In his speech, he spends some time discussing his national plans for education, and recalls one of the great OLPC stories — the first OLPC program in Colombia in 2008, involving delivery by helicopter, no less, when Santos was Minister of National Defense. This took place in the town of Vista Hermosa, which at the time had recently been captured by government forces from the FARC.
Vijaysree Venkatraman of the New Scientist interview Nicholas about the pilot experiment to see how access to a tablet with books and appropriate software can help children learn in the absence of structured intervention (like an enforced class at a school). They cover the potential sites for the eventual project, and the pre-pilot beginning next month.
It’s offers a quick overview of the effort, from the audience (5-8 yr olds) to infrastructure and power issues, to the timeline for assessment of the results (2 years). Sugata Mitra is helping designing the minimally invasive pilots and will oversee the one in India.
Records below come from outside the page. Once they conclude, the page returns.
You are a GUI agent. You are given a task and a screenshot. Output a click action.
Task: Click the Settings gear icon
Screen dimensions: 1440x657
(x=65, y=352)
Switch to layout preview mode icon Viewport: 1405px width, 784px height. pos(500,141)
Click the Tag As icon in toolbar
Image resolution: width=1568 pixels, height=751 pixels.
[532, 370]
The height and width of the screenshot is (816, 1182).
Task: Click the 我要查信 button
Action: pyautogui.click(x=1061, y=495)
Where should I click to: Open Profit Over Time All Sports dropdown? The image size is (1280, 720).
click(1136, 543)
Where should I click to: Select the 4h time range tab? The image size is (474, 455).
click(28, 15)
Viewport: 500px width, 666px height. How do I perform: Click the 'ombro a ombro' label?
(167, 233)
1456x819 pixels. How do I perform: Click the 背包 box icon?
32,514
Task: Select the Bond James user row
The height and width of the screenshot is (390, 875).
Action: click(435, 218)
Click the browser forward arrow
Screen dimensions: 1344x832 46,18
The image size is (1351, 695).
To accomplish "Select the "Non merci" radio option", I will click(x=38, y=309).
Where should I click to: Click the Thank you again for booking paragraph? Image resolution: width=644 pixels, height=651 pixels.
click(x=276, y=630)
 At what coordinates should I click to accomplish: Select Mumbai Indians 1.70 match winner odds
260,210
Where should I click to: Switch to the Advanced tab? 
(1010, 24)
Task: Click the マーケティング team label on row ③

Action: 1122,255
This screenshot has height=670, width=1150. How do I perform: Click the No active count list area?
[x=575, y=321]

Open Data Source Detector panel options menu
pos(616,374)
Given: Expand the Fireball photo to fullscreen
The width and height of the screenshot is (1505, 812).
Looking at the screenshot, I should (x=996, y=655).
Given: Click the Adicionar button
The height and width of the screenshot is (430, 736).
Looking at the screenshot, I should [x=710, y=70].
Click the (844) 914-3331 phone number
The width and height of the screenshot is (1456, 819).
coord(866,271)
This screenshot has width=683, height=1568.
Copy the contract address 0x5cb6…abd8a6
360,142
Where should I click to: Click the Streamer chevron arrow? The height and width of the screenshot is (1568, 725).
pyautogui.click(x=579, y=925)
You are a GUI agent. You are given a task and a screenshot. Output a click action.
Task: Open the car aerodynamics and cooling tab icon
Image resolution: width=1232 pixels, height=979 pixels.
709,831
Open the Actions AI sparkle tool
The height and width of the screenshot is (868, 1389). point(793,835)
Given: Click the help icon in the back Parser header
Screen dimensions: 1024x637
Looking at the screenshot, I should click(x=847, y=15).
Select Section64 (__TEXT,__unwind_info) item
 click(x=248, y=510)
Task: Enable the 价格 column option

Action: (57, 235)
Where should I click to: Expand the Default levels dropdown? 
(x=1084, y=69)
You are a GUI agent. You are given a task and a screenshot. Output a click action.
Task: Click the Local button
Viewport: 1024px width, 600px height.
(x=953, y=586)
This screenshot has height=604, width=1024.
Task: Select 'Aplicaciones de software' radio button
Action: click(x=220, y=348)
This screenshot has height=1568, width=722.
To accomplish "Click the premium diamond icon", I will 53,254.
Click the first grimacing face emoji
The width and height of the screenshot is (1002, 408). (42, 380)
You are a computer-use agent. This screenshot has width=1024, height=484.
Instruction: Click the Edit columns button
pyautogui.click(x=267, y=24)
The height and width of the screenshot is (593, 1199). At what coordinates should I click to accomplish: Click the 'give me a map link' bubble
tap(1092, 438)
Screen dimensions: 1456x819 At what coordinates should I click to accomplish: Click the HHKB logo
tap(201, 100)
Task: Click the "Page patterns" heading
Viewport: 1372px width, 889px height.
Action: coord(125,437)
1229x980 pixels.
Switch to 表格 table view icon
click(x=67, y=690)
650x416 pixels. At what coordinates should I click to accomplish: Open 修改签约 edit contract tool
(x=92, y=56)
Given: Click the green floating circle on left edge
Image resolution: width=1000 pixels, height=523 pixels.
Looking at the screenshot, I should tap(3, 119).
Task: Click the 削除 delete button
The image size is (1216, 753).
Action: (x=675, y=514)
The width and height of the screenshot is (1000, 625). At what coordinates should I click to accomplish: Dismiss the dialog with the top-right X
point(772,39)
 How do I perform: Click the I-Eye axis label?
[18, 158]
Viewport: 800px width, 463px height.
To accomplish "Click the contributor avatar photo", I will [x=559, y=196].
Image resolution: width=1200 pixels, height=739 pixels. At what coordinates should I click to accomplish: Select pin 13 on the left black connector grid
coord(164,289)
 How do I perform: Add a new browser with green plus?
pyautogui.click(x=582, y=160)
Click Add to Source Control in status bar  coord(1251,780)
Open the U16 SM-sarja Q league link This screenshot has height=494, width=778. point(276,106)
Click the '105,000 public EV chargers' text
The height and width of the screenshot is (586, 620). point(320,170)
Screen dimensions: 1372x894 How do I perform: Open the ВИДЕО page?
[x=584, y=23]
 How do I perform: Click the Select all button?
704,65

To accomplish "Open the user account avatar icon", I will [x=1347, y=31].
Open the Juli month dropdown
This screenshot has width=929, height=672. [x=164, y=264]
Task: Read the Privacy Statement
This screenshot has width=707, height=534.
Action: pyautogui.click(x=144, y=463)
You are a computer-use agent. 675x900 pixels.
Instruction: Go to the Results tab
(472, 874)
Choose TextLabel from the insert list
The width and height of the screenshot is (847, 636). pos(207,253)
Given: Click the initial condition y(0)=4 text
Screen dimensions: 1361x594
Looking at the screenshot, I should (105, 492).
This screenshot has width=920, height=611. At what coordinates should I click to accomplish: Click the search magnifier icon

Irene Tham of the Straits Times, Singapore writes:
MOST would agree it takes more than a laptop to make a difference in a child’s life. But the man behind non-profit organization One Laptop Per Child (OLPC) – whose tagline is ‘Give a laptop, change the world’ – is not swayed by naysayers.
‘When people tell you that something is impossible, they usually have a vested interest in it not coming true,’ said Professor Nicholas Negroponte, founder of OLPC.
The organization aims to provide every disadvantaged child in Third World nations with a laptop. Its goal – and one which Prof Negroponte emphasized repeatedly – ‘is not a laptop project but an education project’.